Information supplied:
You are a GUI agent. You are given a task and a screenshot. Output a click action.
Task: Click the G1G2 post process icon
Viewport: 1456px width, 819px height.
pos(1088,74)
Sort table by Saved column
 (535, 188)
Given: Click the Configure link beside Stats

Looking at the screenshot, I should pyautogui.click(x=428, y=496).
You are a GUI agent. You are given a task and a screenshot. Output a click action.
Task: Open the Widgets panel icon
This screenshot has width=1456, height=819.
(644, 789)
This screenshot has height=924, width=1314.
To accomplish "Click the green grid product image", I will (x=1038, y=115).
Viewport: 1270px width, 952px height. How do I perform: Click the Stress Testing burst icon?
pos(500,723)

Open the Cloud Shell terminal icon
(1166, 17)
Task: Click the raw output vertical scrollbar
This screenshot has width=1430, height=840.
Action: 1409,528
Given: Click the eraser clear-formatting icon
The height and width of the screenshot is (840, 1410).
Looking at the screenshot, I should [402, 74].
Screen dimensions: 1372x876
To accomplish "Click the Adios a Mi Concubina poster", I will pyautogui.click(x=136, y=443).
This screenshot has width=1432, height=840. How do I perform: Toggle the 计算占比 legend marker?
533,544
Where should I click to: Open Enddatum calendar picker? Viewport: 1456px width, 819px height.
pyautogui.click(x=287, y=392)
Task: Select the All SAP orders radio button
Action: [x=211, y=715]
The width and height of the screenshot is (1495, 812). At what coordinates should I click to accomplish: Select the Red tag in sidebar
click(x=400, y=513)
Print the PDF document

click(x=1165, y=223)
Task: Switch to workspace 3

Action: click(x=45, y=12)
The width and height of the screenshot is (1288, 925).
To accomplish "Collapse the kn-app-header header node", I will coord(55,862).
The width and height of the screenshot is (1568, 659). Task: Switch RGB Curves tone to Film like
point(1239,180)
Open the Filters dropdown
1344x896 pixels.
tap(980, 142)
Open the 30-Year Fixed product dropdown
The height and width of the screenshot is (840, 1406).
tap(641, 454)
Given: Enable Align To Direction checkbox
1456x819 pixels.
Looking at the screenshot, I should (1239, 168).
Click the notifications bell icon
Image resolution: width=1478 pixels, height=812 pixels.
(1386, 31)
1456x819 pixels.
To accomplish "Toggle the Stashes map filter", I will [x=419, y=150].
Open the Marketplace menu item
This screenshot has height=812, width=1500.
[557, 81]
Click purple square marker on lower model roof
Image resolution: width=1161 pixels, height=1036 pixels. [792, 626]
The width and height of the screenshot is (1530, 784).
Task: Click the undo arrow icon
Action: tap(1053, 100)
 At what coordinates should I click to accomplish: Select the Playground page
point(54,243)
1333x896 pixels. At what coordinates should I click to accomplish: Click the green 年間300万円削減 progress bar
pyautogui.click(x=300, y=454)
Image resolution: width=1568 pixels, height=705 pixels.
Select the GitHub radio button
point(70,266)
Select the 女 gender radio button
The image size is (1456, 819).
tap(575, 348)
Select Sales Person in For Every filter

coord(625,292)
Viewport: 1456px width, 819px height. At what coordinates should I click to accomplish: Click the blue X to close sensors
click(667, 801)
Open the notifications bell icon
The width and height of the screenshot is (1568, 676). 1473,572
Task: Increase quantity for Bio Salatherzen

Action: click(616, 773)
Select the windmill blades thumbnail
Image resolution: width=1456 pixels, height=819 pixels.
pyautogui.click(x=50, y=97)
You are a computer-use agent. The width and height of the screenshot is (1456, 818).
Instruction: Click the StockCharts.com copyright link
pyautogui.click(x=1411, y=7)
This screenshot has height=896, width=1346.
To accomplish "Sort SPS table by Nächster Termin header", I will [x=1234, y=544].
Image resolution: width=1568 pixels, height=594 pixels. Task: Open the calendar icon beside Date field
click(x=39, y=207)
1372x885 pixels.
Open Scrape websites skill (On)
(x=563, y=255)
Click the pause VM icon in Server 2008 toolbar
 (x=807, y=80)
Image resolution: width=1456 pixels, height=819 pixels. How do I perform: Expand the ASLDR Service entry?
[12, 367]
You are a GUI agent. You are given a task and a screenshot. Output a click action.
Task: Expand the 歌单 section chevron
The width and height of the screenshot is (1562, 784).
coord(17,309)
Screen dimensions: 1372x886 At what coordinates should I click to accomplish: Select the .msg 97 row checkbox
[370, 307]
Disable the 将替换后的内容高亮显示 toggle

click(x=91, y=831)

About this exercise:
Please transcribe the entire listing exactly as given.

Answer box:
You are a GUI agent. You are given a task and a screenshot. Output a click action.
Task: Click the G1G2 post process icon
Viewport: 1456px width, 819px height.
pos(1088,74)
Sort table by Saved column
 (535, 188)
Given: Click the Configure link beside Stats

Looking at the screenshot, I should pyautogui.click(x=428, y=496).
You are a GUI agent. You are given a task and a screenshot. Output a click action.
Task: Open the Widgets panel icon
This screenshot has width=1456, height=819.
(644, 789)
This screenshot has height=924, width=1314.
To accomplish "Click the green grid product image", I will (x=1038, y=115).
Viewport: 1270px width, 952px height. How do I perform: Click the Stress Testing burst icon?
pos(500,723)

Open the Cloud Shell terminal icon
(1166, 17)
Task: Click the raw output vertical scrollbar
This screenshot has width=1430, height=840.
Action: 1409,528
Given: Click the eraser clear-formatting icon
The height and width of the screenshot is (840, 1410).
Looking at the screenshot, I should [402, 74].
Screen dimensions: 1372x876
To accomplish "Click the Adios a Mi Concubina poster", I will pyautogui.click(x=136, y=443).
This screenshot has width=1432, height=840. How do I perform: Toggle the 计算占比 legend marker?
533,544
Where should I click to: Open Enddatum calendar picker? Viewport: 1456px width, 819px height.
pyautogui.click(x=287, y=392)
Task: Select the All SAP orders radio button
Action: [x=211, y=715]
The width and height of the screenshot is (1495, 812). At what coordinates should I click to accomplish: Select the Red tag in sidebar
click(x=400, y=513)
Print the PDF document

click(x=1165, y=223)
Task: Switch to workspace 3

Action: click(x=45, y=12)
The width and height of the screenshot is (1288, 925).
To accomplish "Collapse the kn-app-header header node", I will coord(55,862).
The width and height of the screenshot is (1568, 659). Task: Switch RGB Curves tone to Film like
point(1239,180)
Open the Filters dropdown
1344x896 pixels.
tap(980, 142)
Open the 30-Year Fixed product dropdown
The height and width of the screenshot is (840, 1406).
tap(641, 454)
Given: Enable Align To Direction checkbox
1456x819 pixels.
Looking at the screenshot, I should (1239, 168).
Click the notifications bell icon
Image resolution: width=1478 pixels, height=812 pixels.
(1386, 31)
1456x819 pixels.
To accomplish "Toggle the Stashes map filter", I will [x=419, y=150].
Open the Marketplace menu item
This screenshot has height=812, width=1500.
[557, 81]
Click purple square marker on lower model roof
Image resolution: width=1161 pixels, height=1036 pixels. [792, 626]
The width and height of the screenshot is (1530, 784).
Task: Click the undo arrow icon
Action: tap(1053, 100)
 At what coordinates should I click to accomplish: Select the Playground page
point(54,243)
1333x896 pixels. At what coordinates should I click to accomplish: Click the green 年間300万円削減 progress bar
pyautogui.click(x=300, y=454)
Image resolution: width=1568 pixels, height=705 pixels.
Select the GitHub radio button
point(70,266)
Select the 女 gender radio button
The image size is (1456, 819).
tap(575, 348)
Select Sales Person in For Every filter

coord(625,292)
Viewport: 1456px width, 819px height. At what coordinates should I click to accomplish: Click the blue X to close sensors
click(667, 801)
Open the notifications bell icon
The width and height of the screenshot is (1568, 676). 1473,572
Task: Increase quantity for Bio Salatherzen

Action: click(616, 773)
Select the windmill blades thumbnail
Image resolution: width=1456 pixels, height=819 pixels.
pyautogui.click(x=50, y=97)
You are a computer-use agent. The width and height of the screenshot is (1456, 818).
Instruction: Click the StockCharts.com copyright link
pyautogui.click(x=1411, y=7)
This screenshot has height=896, width=1346.
To accomplish "Sort SPS table by Nächster Termin header", I will [x=1234, y=544].
Image resolution: width=1568 pixels, height=594 pixels. Task: Open the calendar icon beside Date field
click(x=39, y=207)
1372x885 pixels.
Open Scrape websites skill (On)
(x=563, y=255)
Click the pause VM icon in Server 2008 toolbar
 (x=807, y=80)
Image resolution: width=1456 pixels, height=819 pixels. How do I perform: Expand the ASLDR Service entry?
[12, 367]
You are a GUI agent. You are given a task and a screenshot. Output a click action.
Task: Expand the 歌单 section chevron
The width and height of the screenshot is (1562, 784).
coord(17,309)
Screen dimensions: 1372x886 At what coordinates should I click to accomplish: Select the .msg 97 row checkbox
[370, 307]
Disable the 将替换后的内容高亮显示 toggle

click(x=91, y=831)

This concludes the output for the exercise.